Come avevano anticipato qui, la situazione giudiziaria e politica del fondatore del Movimento per la Giustizia del Pakistan (PTI) sembra tutt’altro che definitiva. L’attuale leader del PTI, Gohar Khan, ha detto che Imran sarebbe anche pronto a parlare con il governo riguardo le questioni più pressanti per il Pakistan, come la legge di bilancio per il 2024-2025, anche se poi altri vertici del partito hanno smentito. In ogni caso Khan è più presente sui media – ha persino rilasciato un’intervista – e abbiamo anche delle immagini della sua cella: a quanto pare apprezza Oriana Fallaci.
LINK DALL’ALTRA ASIA
La costruzione del canale Funan Techo, in Cambogia, comincerà ad agosto, ha detto il primo ministro Hun Manet. Gli Stati Uniti stanno tentando di rafforzare i legami con Phnom Penh, che negli ultimi anni si è decisamente avvicinata a Pechino (come forse suggerisce il fatto che una strada della capitale sia stata rinominata “Xi Jinping Boulevard”). Wang Wenbin, ex portavoce del ministero degli Esteri cinese, è il nuovo ambasciatore di Pechino in Cambogia. E l’ex premier Hun Sen ha ammesso di aver parlato per anni regolarmente con la CIA.
La Malaysia vuole formare 60 mila ingegneri per diventare un hub di produzione dei microchip. E intanto un nuovo porto verrà costruito a Kualu Lumpur per rafforzare il ruolo del paese all’interno dei commerci marittimi internazionali.
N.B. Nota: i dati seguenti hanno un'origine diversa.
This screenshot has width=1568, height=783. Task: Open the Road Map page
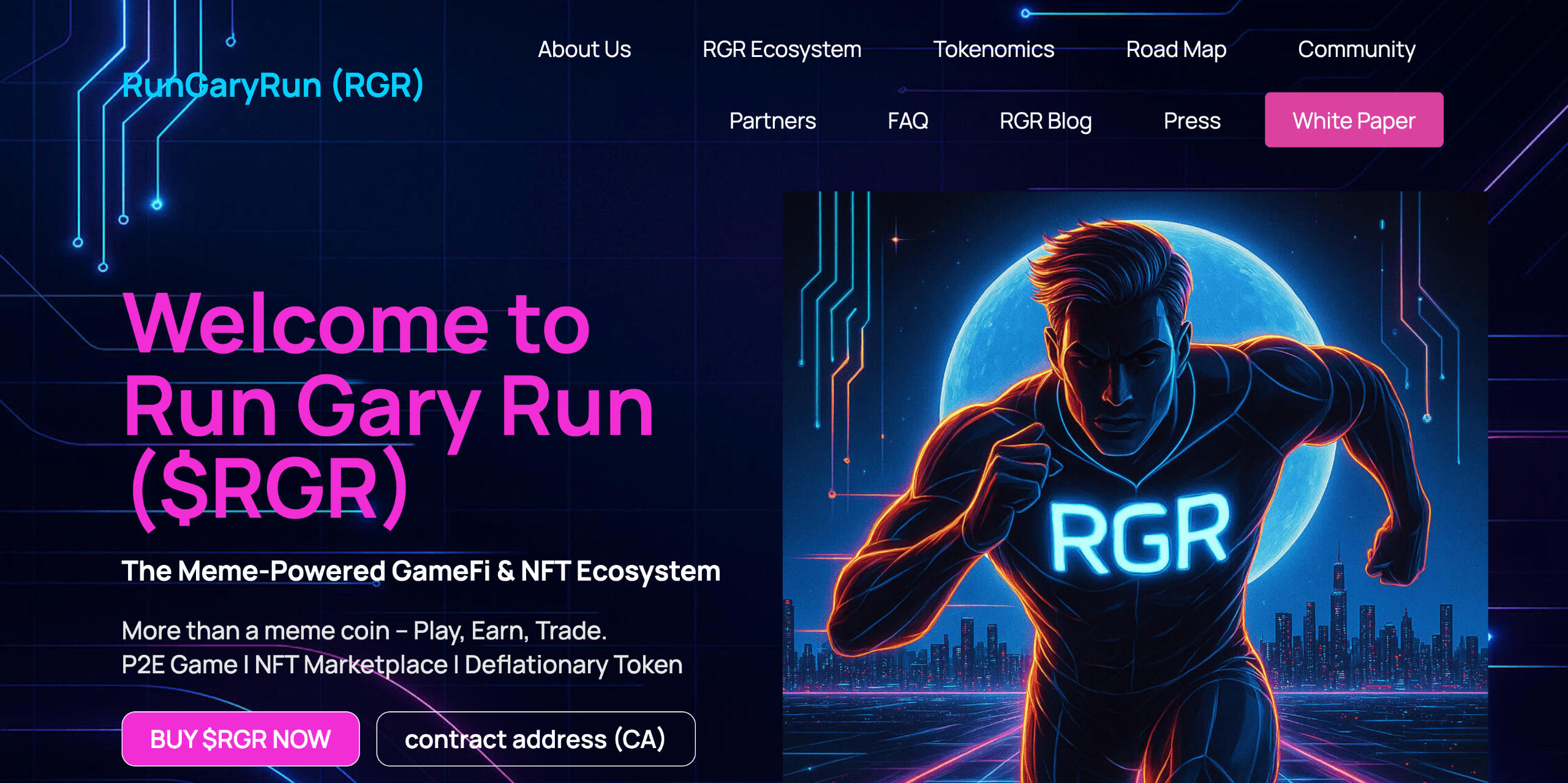pos(1176,49)
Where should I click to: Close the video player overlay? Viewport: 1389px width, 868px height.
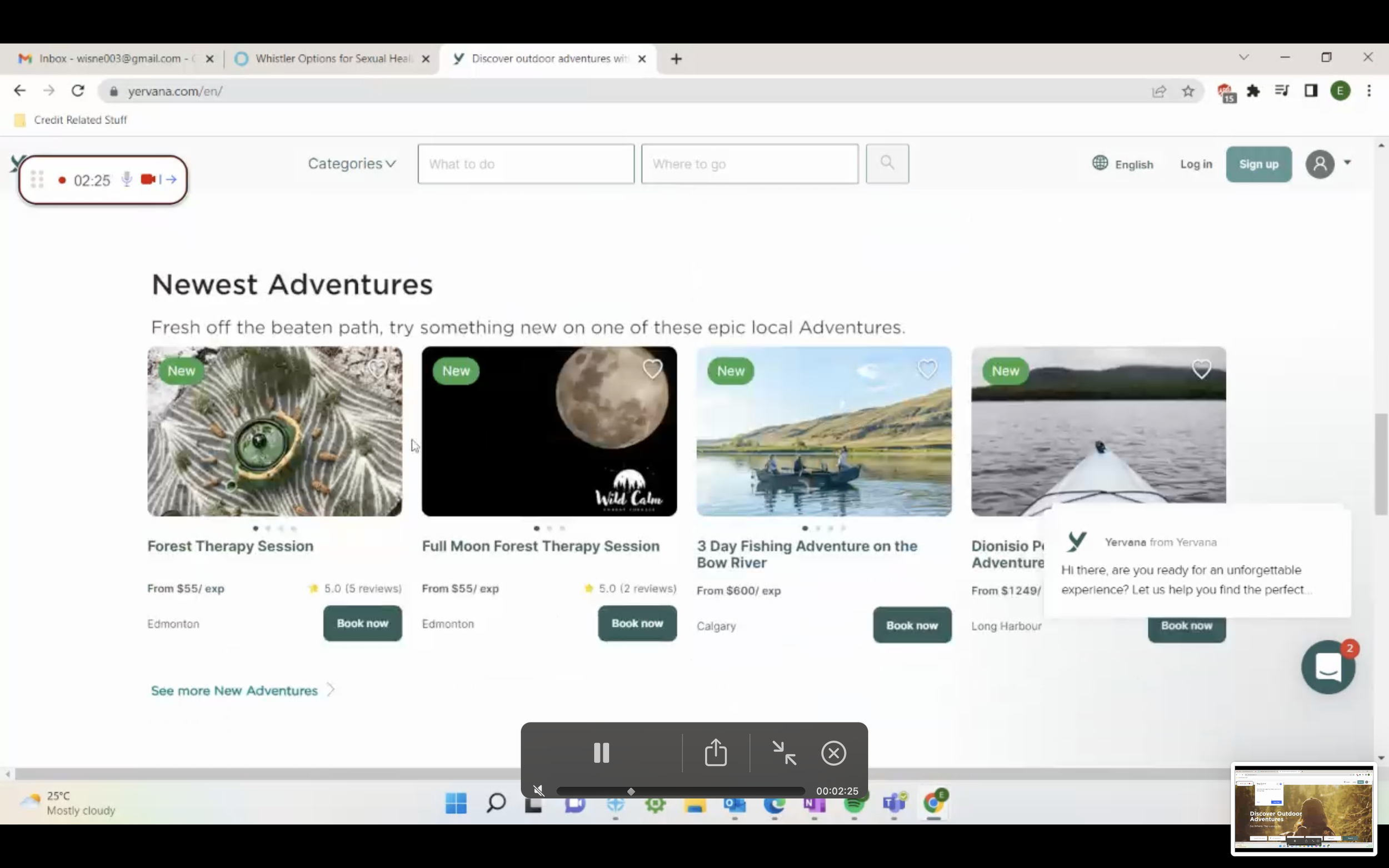pos(833,752)
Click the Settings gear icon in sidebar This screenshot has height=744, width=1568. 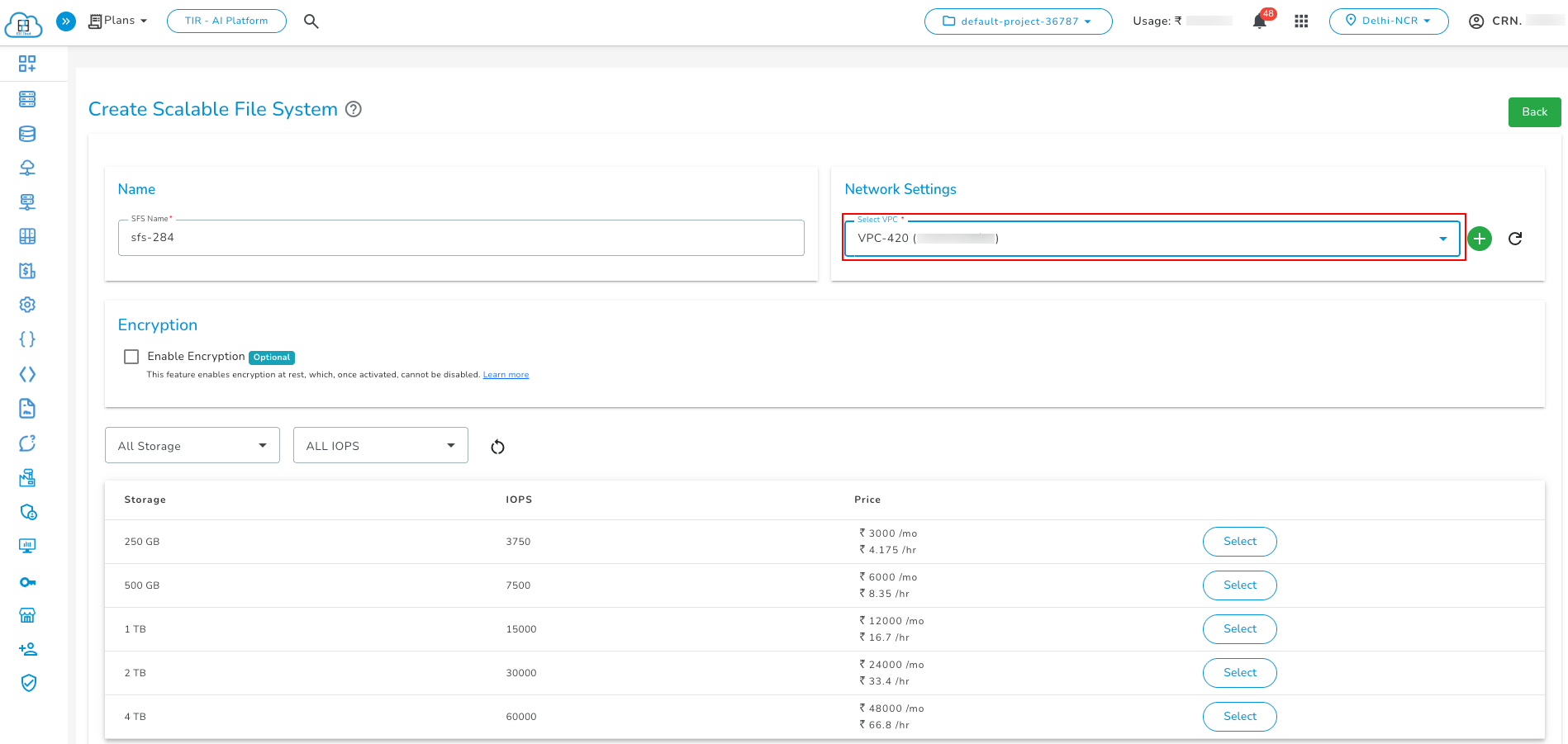27,304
I primi viaggi all’estero del nuovo premier di Singapore, Lawrence Wong, sono stati in Brunei e Malaysia. Poi si continua a speculare sul fatto che le elezioni si terranno a settembre, anche se è «improbabile», hanno detto alcuni analisti allo Straits Times.
L’economia laotiana non se la passa così male (+4,7% del PIL nei primi sei mesi del 2024), ma l’inflazione è altissima (25,8% a maggio). Intanto il premier Sonexay Siphandone ha promesso di combattere la deforestazione.
Nel primo trimestre del 2024 i paesi ASEAN hanno esportato più negli Stati Uniti che in Cina, con il Vietnam in testa (ne abbiamo parlato qui).
Asia Centrale. L’attacco al giornalismo e alla libertà di stampa, in Kirghizistan. La scorsa settimana il presidente sudcoreano Yoon Suk Yeol ha visitato Tukmenistan, Kazakistan e Uzbekistan: qui un resoconto.